- TASK OBJECTIVE
Would you extract the whole listing below and retype it exactly?

- MATERIAL FOR THIS EXERCISE
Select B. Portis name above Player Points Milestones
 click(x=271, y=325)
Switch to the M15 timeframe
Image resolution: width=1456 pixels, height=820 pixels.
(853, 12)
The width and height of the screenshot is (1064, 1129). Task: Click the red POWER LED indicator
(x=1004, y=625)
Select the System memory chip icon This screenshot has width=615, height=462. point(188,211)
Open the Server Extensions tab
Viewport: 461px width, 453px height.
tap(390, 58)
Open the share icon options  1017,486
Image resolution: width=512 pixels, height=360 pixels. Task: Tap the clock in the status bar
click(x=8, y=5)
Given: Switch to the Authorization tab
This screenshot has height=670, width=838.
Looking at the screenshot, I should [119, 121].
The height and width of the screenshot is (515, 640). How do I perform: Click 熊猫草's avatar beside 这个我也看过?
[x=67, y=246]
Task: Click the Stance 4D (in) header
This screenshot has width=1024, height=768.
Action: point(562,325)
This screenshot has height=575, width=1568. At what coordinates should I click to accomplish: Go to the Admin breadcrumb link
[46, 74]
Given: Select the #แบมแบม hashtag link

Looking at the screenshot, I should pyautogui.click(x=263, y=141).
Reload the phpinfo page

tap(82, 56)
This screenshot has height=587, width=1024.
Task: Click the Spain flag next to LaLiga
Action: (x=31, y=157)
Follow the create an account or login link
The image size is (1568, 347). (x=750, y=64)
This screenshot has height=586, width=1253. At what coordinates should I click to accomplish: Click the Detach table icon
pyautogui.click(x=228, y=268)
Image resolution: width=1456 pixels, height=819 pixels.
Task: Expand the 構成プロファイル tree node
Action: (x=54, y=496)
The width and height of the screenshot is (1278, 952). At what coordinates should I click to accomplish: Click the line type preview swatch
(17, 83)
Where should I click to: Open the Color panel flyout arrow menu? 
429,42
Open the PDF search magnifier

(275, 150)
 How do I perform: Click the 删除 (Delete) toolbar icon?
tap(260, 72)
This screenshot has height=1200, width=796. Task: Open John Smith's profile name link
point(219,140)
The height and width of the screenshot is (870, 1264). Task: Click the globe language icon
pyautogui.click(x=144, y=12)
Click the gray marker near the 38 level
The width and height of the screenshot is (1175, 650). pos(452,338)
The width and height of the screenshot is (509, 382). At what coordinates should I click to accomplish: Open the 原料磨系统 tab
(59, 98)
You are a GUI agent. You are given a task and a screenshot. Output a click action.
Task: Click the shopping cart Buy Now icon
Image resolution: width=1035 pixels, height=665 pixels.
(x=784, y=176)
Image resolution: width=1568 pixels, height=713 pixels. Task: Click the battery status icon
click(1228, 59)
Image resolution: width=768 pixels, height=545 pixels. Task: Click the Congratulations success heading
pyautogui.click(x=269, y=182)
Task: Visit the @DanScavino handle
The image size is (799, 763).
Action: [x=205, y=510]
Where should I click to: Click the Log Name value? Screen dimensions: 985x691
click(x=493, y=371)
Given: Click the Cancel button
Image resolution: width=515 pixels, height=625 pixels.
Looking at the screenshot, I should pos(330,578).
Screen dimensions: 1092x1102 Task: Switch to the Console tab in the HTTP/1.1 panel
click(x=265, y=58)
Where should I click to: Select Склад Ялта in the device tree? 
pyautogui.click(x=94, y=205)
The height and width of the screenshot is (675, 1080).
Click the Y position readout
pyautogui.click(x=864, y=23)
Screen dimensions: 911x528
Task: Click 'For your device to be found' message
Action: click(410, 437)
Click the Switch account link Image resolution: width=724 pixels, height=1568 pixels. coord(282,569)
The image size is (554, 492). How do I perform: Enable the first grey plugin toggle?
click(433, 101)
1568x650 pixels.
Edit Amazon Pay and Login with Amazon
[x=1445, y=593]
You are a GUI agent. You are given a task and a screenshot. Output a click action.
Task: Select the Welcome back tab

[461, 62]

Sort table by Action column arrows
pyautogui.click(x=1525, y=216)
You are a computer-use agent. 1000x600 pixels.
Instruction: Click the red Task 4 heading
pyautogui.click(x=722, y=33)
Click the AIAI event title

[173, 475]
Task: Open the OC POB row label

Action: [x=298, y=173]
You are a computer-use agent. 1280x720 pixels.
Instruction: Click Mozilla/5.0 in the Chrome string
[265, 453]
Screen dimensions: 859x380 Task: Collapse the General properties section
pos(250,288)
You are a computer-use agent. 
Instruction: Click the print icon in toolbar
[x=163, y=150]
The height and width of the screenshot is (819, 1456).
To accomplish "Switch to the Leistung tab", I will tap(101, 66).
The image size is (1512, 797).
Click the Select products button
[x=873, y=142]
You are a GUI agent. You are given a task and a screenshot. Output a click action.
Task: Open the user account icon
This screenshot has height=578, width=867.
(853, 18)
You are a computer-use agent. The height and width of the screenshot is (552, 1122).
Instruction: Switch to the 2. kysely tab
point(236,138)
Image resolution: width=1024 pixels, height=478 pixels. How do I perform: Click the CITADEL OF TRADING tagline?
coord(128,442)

- RESPONSE BOX
Select B. Portis name above Player Points Milestones
 click(x=271, y=325)
Switch to the M15 timeframe
Image resolution: width=1456 pixels, height=820 pixels.
(853, 12)
The width and height of the screenshot is (1064, 1129). Task: Click the red POWER LED indicator
(x=1004, y=625)
Select the System memory chip icon This screenshot has width=615, height=462. point(188,211)
Open the Server Extensions tab
Viewport: 461px width, 453px height.
tap(390, 58)
Open the share icon options  1017,486
Image resolution: width=512 pixels, height=360 pixels. Task: Tap the clock in the status bar
click(x=8, y=5)
Given: Switch to the Authorization tab
This screenshot has height=670, width=838.
Looking at the screenshot, I should [119, 121].
The height and width of the screenshot is (515, 640). How do I perform: Click 熊猫草's avatar beside 这个我也看过?
[x=67, y=246]
Task: Click the Stance 4D (in) header
This screenshot has width=1024, height=768.
Action: point(562,325)
This screenshot has height=575, width=1568. At what coordinates should I click to accomplish: Go to the Admin breadcrumb link
[46, 74]
Given: Select the #แบมแบม hashtag link

Looking at the screenshot, I should pyautogui.click(x=263, y=141).
Reload the phpinfo page

tap(82, 56)
This screenshot has height=587, width=1024.
Task: Click the Spain flag next to LaLiga
Action: (x=31, y=157)
Follow the create an account or login link
The image size is (1568, 347). (x=750, y=64)
This screenshot has height=586, width=1253. At what coordinates should I click to accomplish: Click the Detach table icon
pyautogui.click(x=228, y=268)
Image resolution: width=1456 pixels, height=819 pixels.
Task: Expand the 構成プロファイル tree node
Action: (x=54, y=496)
The width and height of the screenshot is (1278, 952). At what coordinates should I click to accomplish: Click the line type preview swatch
(17, 83)
Where should I click to: Open the Color panel flyout arrow menu? 
429,42
Open the PDF search magnifier

(275, 150)
 How do I perform: Click the 删除 (Delete) toolbar icon?
tap(260, 72)
This screenshot has height=1200, width=796. Task: Open John Smith's profile name link
point(219,140)
The height and width of the screenshot is (870, 1264). Task: Click the globe language icon
pyautogui.click(x=144, y=12)
Click the gray marker near the 38 level
The width and height of the screenshot is (1175, 650). pos(452,338)
The width and height of the screenshot is (509, 382). At what coordinates should I click to accomplish: Open the 原料磨系统 tab
(59, 98)
You are a GUI agent. You are given a task and a screenshot. Output a click action.
Task: Click the shopping cart Buy Now icon
Image resolution: width=1035 pixels, height=665 pixels.
(x=784, y=176)
Image resolution: width=1568 pixels, height=713 pixels. Task: Click the battery status icon
click(1228, 59)
Image resolution: width=768 pixels, height=545 pixels. Task: Click the Congratulations success heading
pyautogui.click(x=269, y=182)
Task: Visit the @DanScavino handle
The image size is (799, 763).
Action: [x=205, y=510]
Where should I click to: Click the Log Name value? Screen dimensions: 985x691
click(x=493, y=371)
Given: Click the Cancel button
Image resolution: width=515 pixels, height=625 pixels.
Looking at the screenshot, I should pos(330,578).
Screen dimensions: 1092x1102 Task: Switch to the Console tab in the HTTP/1.1 panel
click(x=265, y=58)
Where should I click to: Select Склад Ялта in the device tree? 
pyautogui.click(x=94, y=205)
The height and width of the screenshot is (675, 1080).
Click the Y position readout
pyautogui.click(x=864, y=23)
Screen dimensions: 911x528
Task: Click 'For your device to be found' message
Action: click(410, 437)
Click the Switch account link Image resolution: width=724 pixels, height=1568 pixels. coord(282,569)
The image size is (554, 492). How do I perform: Enable the first grey plugin toggle?
click(433, 101)
1568x650 pixels.
Edit Amazon Pay and Login with Amazon
[x=1445, y=593]
You are a GUI agent. You are given a task and a screenshot. Output a click action.
Task: Select the Welcome back tab

[461, 62]

Sort table by Action column arrows
pyautogui.click(x=1525, y=216)
You are a computer-use agent. 1000x600 pixels.
Instruction: Click the red Task 4 heading
pyautogui.click(x=722, y=33)
Click the AIAI event title

[173, 475]
Task: Open the OC POB row label

Action: [x=298, y=173]
You are a computer-use agent. 1280x720 pixels.
Instruction: Click Mozilla/5.0 in the Chrome string
[265, 453]
Screen dimensions: 859x380 Task: Collapse the General properties section
pos(250,288)
You are a computer-use agent. 
Instruction: Click the print icon in toolbar
[x=163, y=150]
The height and width of the screenshot is (819, 1456).
To accomplish "Switch to the Leistung tab", I will tap(101, 66).
The image size is (1512, 797).
Click the Select products button
[x=873, y=142]
You are a GUI agent. You are given a task and a screenshot. Output a click action.
Task: Open the user account icon
This screenshot has height=578, width=867.
(853, 18)
You are a computer-use agent. The height and width of the screenshot is (552, 1122).
Instruction: Switch to the 2. kysely tab
point(236,138)
Image resolution: width=1024 pixels, height=478 pixels. How do I perform: Click the CITADEL OF TRADING tagline?
coord(128,442)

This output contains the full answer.